A contract or law has “observable effects”, so by your definition they are tangible, however I would still consider them intangible since they don’t exist in space. Since they do have observable effects they are “real” in terms of the abstractions we are modeling. In fact in business modeling MOST of the elements we deal with could be considered intangible.
I am not suggesting that Chris’s approach is wrong or does not work, but that for my domain (which tends to the practical side of business and systems modeling) these intangible agreements and policies are very meaningful elements and quite independent of the physical manifestations that represent them. From a methodological point of view it is quite practical to start with the physical artifacts but I tend to then look for what those artifacts represent in terms of a joint action among involved parties.
This seems quite orthogonal to the thread on possible worlds, which is interesting. We certainly need to be able to have multiple plans, options, possibilities or opinions in the same model so that we can understand how they are or are not related.
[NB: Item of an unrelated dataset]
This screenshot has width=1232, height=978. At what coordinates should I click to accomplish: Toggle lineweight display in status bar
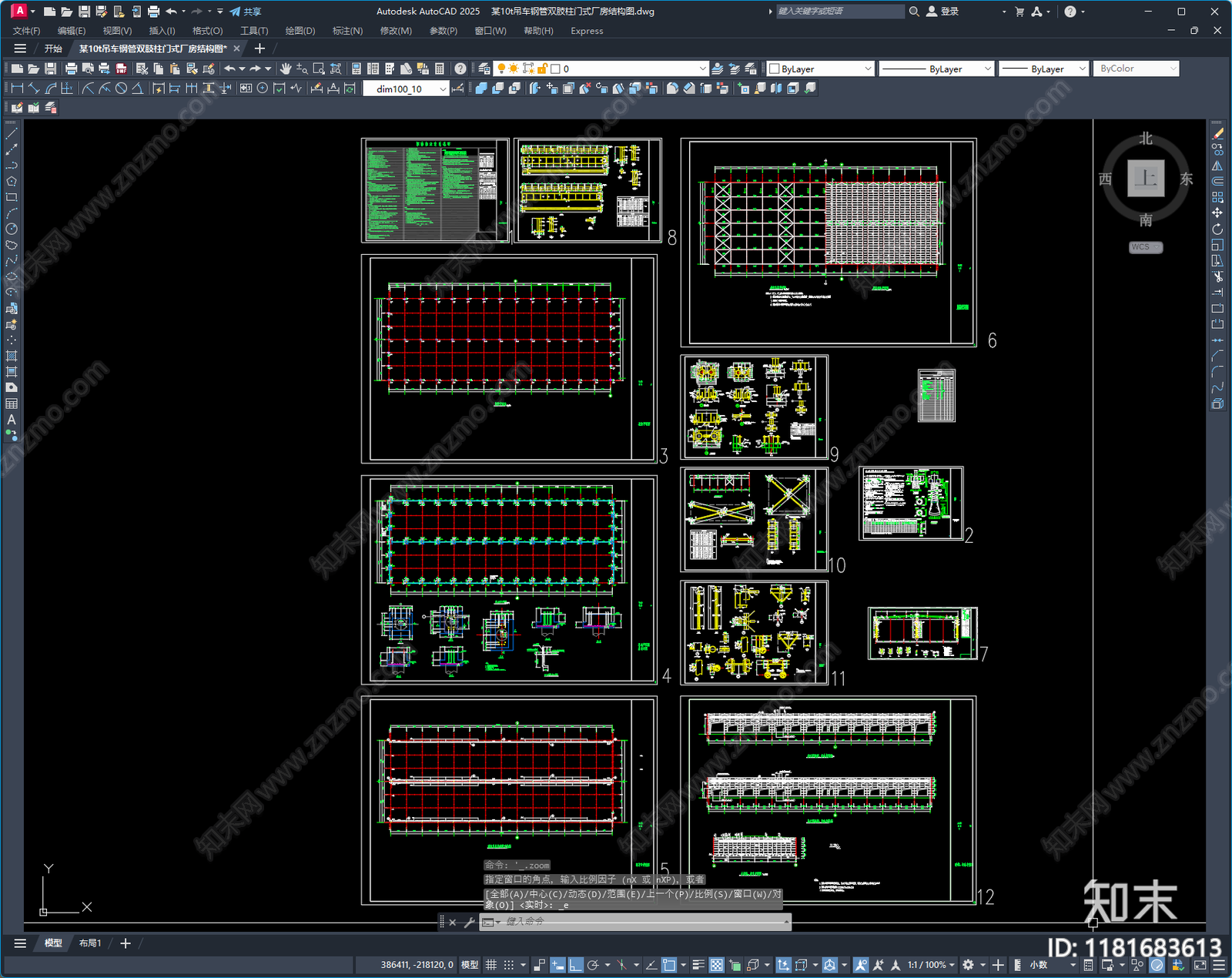point(698,965)
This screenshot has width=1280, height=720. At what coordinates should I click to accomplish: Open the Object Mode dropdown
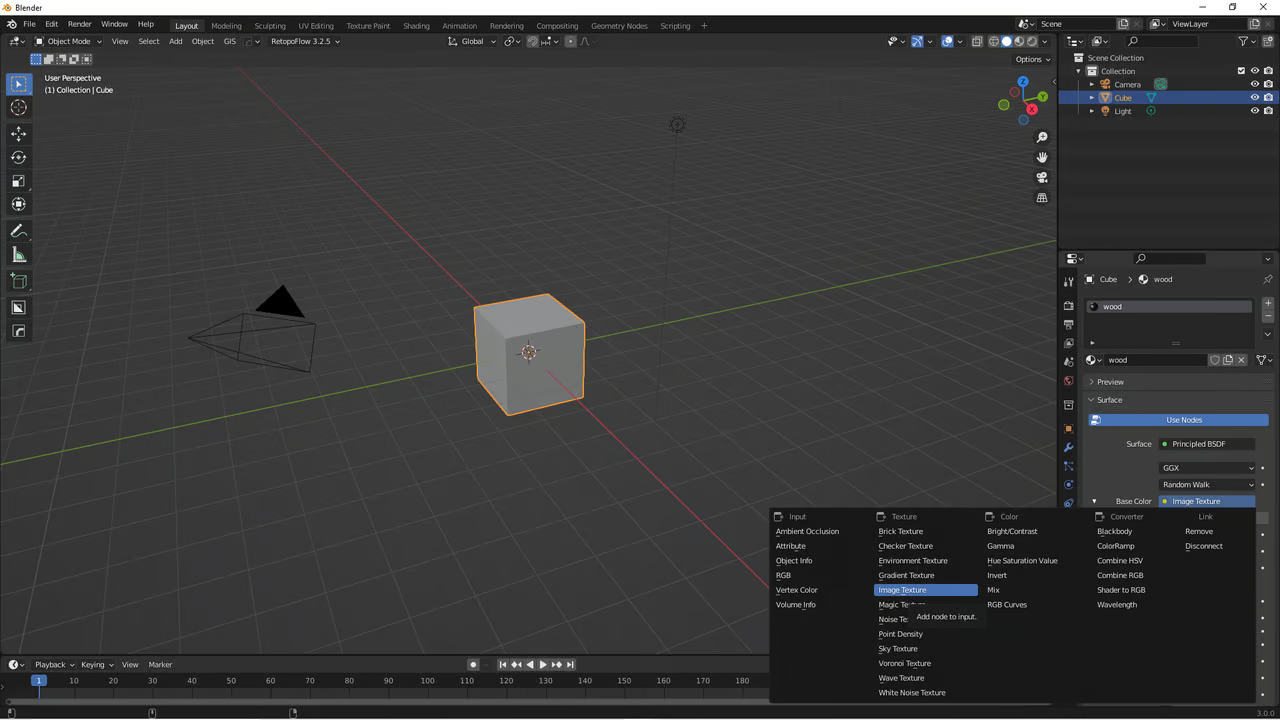[68, 41]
For this purpose “possible worlds” seems useful. I have yet to figure out what the crux of the argument is.
-Cory
From: ontolog-forum-bounces@xxxxxxxxxxxxxxxx [mailto:ontolog-forum-bounces@xxxxxxxxxxxxxxxx] On Behalf Of sowa@xxxxxxxxxxx
Sent: Friday, July 29, 2011 8:21 AM
To: [ontolog-forum]
Subject: Re: [ontolog-forum] intangibles (was RE: Why most classifications are fuzzy)
Azamat,
The words 'tangible' and 'intangible' do not admit gradations of variability. There is nothing semi-tangible or almost intangible.
> so it looks more intangible than tangible.
No. There are many physical things that are very hard to detect: atoms, quarks, Higgs boson, neutrinos, etc. But that does not make them intangible.
Anything that has any observable effects of any kind is tangible. And dark matter has huge effects: it changes the way matter in galaxies and even intergalactic space is distributed.